Odd Hybrid Arrays

Languages such as PhpLanguage and JavaScript seem to have odd array implementations. They are like a hybrid between arrays and lists. Associative arrays in PHP are generally maps, but also have an ordering. However, one is recommended not to rely on this ordering in some situations.

Is this bad language design, a performance-enhancing compromise, or just plain nonsense?

Sounds to me more like a misunderstanding. How about a reference?

In general in all languages that offer associative arrays, either the nominal traversal order is essentially unrelated to the insertion order (extremely common, and perfectly reasonable, and one needs to sort or do a special traversal method or maintain a secondary index or key set or something if one wants insertion order as well as associative lookup), or else the documentation explicitly says that the traversal order is guaranteed to be the same as the insertion order (relatively rare). In the absence of an explicit guarantee, one should never rely on the two orders being the same, even if some test case seems to show that the insertion order was preserved in some particular case.

I don't see how it could be more complicated than that. Perhaps you misread some documentation, or perhaps someone wrote some misleading documentation that should be corrected. Hard to say, without seeing the quote(s) in question.
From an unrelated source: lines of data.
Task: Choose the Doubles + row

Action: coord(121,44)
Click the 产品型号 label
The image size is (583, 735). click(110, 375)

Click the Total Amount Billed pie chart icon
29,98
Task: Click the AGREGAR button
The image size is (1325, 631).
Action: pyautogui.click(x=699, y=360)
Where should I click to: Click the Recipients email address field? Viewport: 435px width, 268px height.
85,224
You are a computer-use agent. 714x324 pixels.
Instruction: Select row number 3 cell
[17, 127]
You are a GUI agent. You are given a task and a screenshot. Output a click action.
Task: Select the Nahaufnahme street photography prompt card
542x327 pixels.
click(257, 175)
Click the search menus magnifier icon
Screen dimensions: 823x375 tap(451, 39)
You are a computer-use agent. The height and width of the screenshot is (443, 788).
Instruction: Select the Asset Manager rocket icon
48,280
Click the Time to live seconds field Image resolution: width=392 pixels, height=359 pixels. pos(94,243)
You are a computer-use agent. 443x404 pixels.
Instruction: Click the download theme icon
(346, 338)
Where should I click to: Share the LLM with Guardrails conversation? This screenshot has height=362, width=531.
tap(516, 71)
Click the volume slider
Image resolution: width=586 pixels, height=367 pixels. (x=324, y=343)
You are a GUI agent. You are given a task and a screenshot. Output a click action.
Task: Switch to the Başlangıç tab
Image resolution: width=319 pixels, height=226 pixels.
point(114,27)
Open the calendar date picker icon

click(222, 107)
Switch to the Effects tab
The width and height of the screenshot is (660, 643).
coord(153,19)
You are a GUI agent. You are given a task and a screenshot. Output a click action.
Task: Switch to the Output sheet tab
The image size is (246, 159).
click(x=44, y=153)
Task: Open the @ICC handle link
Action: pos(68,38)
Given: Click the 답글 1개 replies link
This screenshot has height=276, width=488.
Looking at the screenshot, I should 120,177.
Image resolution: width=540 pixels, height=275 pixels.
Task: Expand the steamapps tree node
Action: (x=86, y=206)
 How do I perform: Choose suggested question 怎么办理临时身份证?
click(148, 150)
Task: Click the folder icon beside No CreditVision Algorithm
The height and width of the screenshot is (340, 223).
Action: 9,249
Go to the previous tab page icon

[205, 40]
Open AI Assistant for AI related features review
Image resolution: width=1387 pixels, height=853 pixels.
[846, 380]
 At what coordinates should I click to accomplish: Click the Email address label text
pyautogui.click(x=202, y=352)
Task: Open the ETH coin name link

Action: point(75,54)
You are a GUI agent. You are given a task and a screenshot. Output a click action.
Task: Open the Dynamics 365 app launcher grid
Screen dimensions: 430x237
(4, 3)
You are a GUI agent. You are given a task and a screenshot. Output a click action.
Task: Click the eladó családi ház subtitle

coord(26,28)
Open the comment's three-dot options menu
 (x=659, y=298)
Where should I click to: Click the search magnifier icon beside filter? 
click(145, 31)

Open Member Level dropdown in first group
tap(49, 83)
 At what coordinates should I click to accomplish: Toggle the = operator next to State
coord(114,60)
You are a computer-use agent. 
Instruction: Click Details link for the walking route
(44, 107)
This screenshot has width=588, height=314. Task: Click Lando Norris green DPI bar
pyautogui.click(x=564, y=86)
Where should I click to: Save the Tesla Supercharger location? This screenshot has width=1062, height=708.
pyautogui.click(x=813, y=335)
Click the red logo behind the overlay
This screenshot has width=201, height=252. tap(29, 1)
I mean, what, is some language designer going to say "the insertion order isn't preserved, but you should go ahead and act like it is as long as you don't mind the fact that that's false and you'll have bugs"??? The question seems to practically answer itself. Something's either guaranteed or it's not.

http://www.php.net/manual/en/language.types.array.php http://www.ecma-international.org/publications/standards/Ecma-262.htm (page 100)

Basically, arrays in these languages are always dictionaries. (In JavaScript and PHP5, objects are dictionaries too, which lets you iterate over the names of the methods, a convenient way to deal with the lack of documentation for many DOM objects.) However, the keys can be either strings or integers. String keys give normal dictionary behavior. Integer keys give sequence behavior. Setting the last element ($arr[] in PHP) gives it a key equal to the largest numeric key + 1.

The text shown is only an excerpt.